Rows on finding words and elements:
-*-*-

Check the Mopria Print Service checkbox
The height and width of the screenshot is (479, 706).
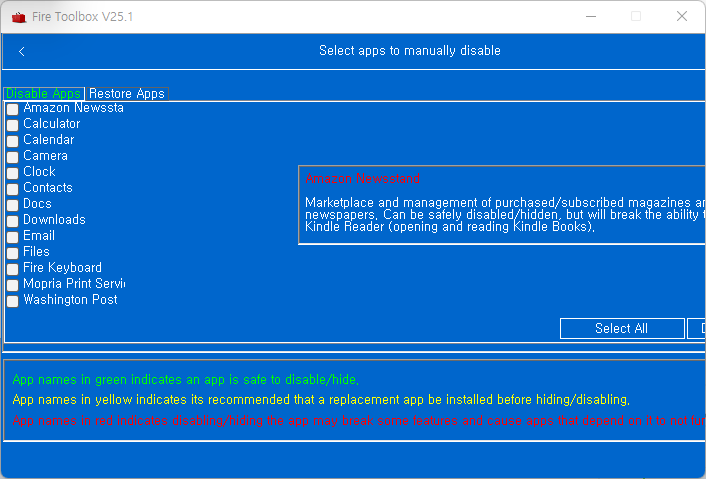coord(13,285)
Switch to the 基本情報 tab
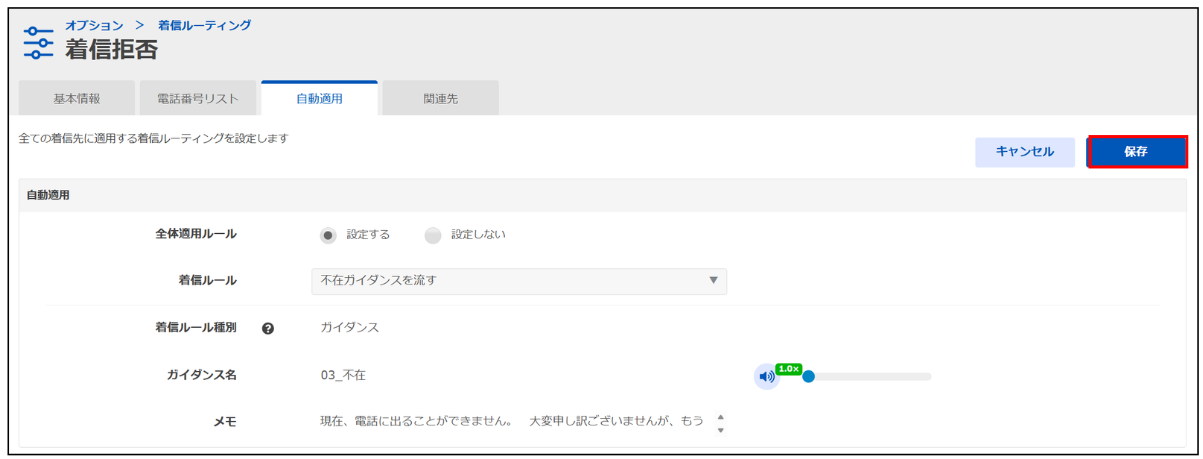 76,99
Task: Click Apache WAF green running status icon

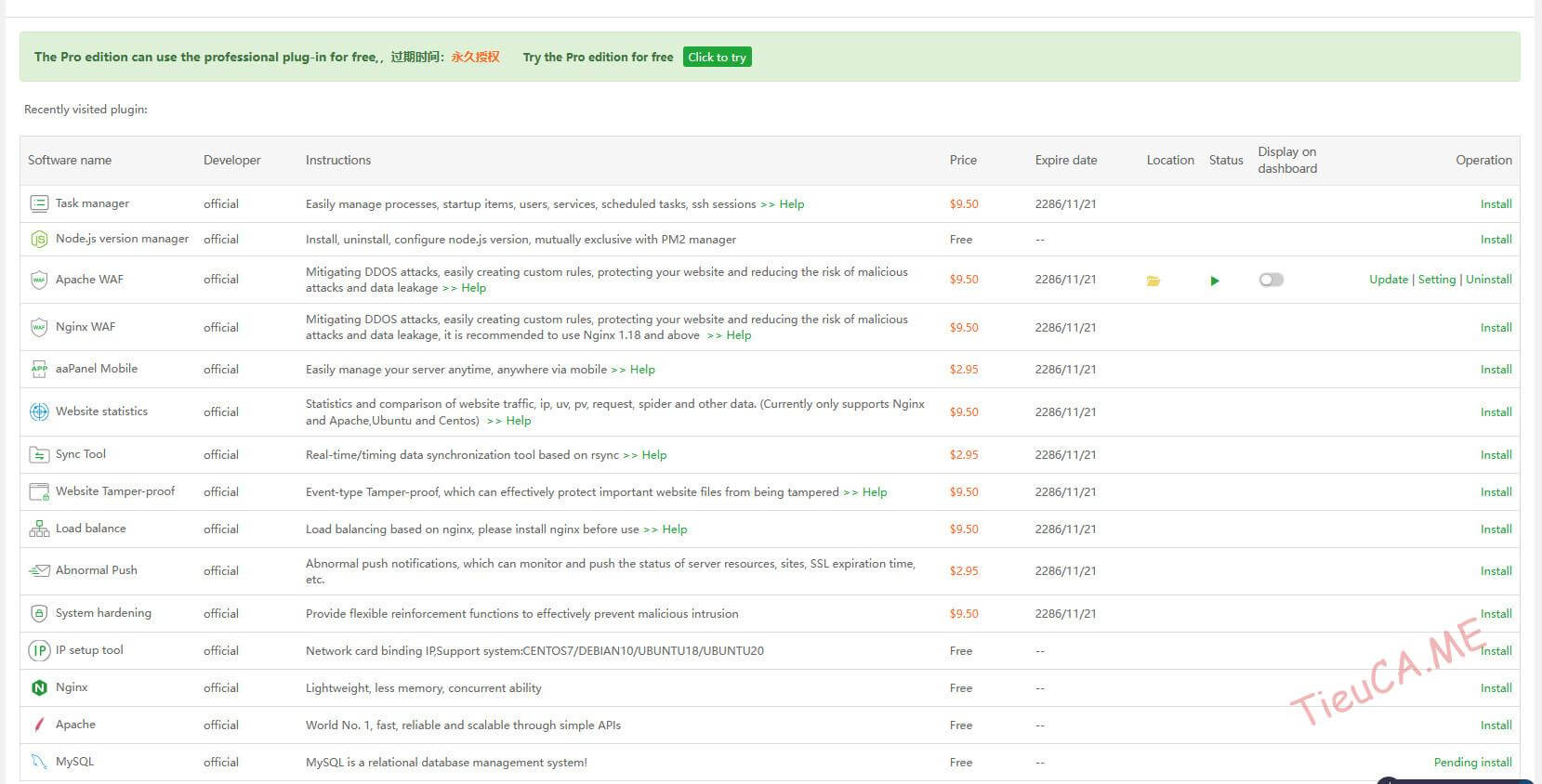Action: pyautogui.click(x=1215, y=281)
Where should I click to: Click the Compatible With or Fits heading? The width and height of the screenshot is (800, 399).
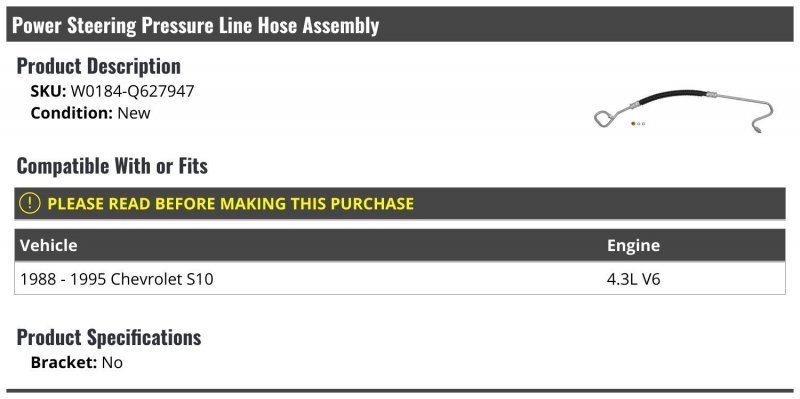(x=112, y=166)
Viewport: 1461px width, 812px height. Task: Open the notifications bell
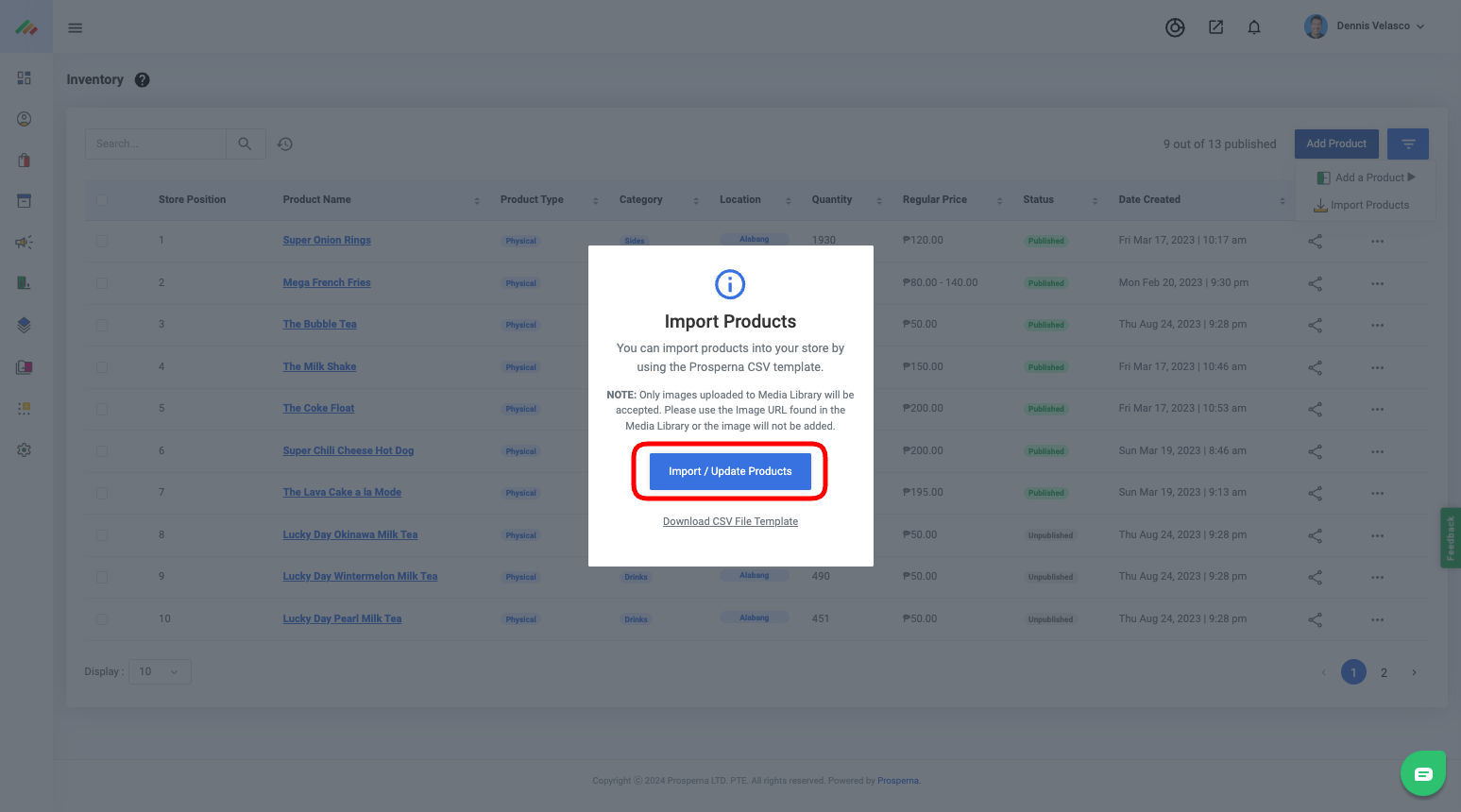[x=1254, y=27]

-*-*-

→ **Task prompt**:
Arrange the rows above as a JSON list of strings with one string per line, skipping blank lines. Leave the pictures out.

→ **Full output**:
[
  "Check the Mopria Print Service checkbox",
  "The height and width of the screenshot is (479, 706).",
  "coord(13,285)",
  "Switch to the 基本情報 tab",
  " 76,99",
  "Task: Click Apache WAF green running status icon",
  "Action: pyautogui.click(x=1215, y=281)",
  "Where should I click to: Click the Compatible With or Fits heading? The width and height of the screenshot is (800, 399).",
  "(x=112, y=166)",
  "Viewport: 1461px width, 812px height. Task: Open the notifications bell",
  "[x=1254, y=27]"
]